Heist’s Disciples: Daniels and Gordon-Levitt walk into a robbery plot.

Scott Frank has script credits for about a dozen movies, but the one that rallied mainstream critics was Out of Sight, the darker of his two Elmore Leonard adaptations. (The lighter one, Get Shorty, sold more tickets.) So perhaps it’s not coincidental that Frank’s debut as a writer-director, The Lookout, emulates Out of Sight’s mix of black humor, downbeat vibe, and brutal violence. The principal deviation is that the new film’s hero is not a George Clooney–style smoothie but an addled young wreck.

The movie opens with fireflies in a field, a beguiling sight that soon leads to disaster. Driving with adolescent abandon down a country road, high-school hockey star and local king-of-the-world Chris Pratt (Joseph Gordon-Levitt) turns off the headlights to wow his passengers with the swarms of twinkling insects. He flips the lights back on just in time to run into a massive harvesting machine, killing two friends and maiming himself and his girlfriend. (He could have hit the combine in the dark, but that wouldn’t have been very cinematic.) Not all the facts of the crash are detailed in the prologue, but they’re filled in by (too many) flashbacks to Chris’ defining trauma.

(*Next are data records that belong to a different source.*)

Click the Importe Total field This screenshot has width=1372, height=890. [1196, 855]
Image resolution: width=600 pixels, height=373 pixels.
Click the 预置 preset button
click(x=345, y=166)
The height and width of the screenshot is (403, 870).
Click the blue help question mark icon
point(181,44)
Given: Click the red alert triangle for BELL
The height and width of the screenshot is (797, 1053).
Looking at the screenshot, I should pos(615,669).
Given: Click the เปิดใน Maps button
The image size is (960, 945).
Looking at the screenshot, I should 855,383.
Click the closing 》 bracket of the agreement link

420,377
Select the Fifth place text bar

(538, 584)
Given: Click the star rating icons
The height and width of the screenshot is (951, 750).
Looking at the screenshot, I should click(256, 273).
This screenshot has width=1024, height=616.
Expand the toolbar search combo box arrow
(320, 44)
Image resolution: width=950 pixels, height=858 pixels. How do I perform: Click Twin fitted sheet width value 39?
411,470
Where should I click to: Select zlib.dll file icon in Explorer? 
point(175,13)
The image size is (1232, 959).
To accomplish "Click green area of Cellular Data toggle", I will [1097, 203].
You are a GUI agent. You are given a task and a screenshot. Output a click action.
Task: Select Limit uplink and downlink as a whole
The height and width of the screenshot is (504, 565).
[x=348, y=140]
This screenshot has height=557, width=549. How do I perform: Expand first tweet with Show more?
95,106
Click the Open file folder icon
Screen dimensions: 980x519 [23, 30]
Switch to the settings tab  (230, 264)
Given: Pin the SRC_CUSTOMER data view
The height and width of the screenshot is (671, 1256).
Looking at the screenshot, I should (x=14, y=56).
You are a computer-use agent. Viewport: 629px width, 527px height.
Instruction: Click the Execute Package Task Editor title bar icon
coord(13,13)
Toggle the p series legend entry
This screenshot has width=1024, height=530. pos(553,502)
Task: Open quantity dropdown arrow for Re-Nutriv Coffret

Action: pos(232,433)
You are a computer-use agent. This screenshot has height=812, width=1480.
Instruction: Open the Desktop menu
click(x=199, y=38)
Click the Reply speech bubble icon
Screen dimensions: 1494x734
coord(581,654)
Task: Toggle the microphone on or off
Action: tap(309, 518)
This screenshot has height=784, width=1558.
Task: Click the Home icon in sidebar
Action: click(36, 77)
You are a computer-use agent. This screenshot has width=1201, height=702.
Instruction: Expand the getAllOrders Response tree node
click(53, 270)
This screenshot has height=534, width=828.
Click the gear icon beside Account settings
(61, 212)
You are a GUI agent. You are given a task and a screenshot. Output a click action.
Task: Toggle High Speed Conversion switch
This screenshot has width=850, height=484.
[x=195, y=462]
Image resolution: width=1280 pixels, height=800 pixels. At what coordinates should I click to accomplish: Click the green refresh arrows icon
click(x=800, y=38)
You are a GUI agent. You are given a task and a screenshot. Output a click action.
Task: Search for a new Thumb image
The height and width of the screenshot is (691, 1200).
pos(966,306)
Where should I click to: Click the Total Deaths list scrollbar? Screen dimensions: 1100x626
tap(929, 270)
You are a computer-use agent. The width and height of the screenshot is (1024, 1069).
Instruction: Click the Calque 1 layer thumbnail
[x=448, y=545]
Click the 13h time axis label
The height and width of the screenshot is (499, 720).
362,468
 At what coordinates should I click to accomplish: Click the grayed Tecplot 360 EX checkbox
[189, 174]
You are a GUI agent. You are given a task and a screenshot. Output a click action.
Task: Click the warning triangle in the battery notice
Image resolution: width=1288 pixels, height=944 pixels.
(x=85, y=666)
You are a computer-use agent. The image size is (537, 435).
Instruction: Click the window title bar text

Four years later, the brain-­damaged protagonist attends a Kansas City “life skills center” and shares an apartment with Lewis (Jeff Daniels), an acerbic blind man who tries to help Chris focus on routine tasks like making dinner. Chris works as a janitor at a small-town bank, a job chosen for its simplicity. Of course, the job brings a complication: Gary Spargo (Matthew Goode), a strutting ex-con who flatters Chris by remembering him from his sports-god days at their old high school. Gary introduces Chris to Luvlee Lemons (Isla Fisher), a cooing former stripper whose new gig is to seduce the janitor into joining the gang that will rob the bank. Chris agrees, spurred by his wealthy father’s refusal to fund Lewis’ dream: a diner called Lew’s Your Lunch. (Dad’s surely right about this, although the logic of the movie argues that the café is a great idea.) It’s not until the robbery is underway that Chris changes his mind, a turnabout that threatens the lives of his few pals, including Lewis.

Chris tries to organize his life by writing notes to himself, which is why The Lookout suggests a rustic Memento. The two films have something else in common: They become steadily more conventional as they move from surprise openings to routine endings. The Lookout’s cold, gray landscape—ably photographed by Alar Kivilo—is familiar from many evil-comes-to-the-prairie pictures, and its triumph-of-the-underdog plot is as commonplace as its characters: the uptight rich parents, the bad girl with a twinge of conscience, the disabled person with attitude, and the blind man with exceptional insight. (Lewis combines the last two roles, and Daniels does a scene-stealing job of playing up the attitudinal side.) The main thing that distinguishes the movie is its hero’s regret and befuddlement, which Gordon-Levitt renders convincingly—as long as Frank’s script lets him. Just when the pressure is greatest, however, the perpetually confused Chris finds himself able to make and follow a plan. Narratively, that’s not big-time larceny, but it is a bit of a cheat.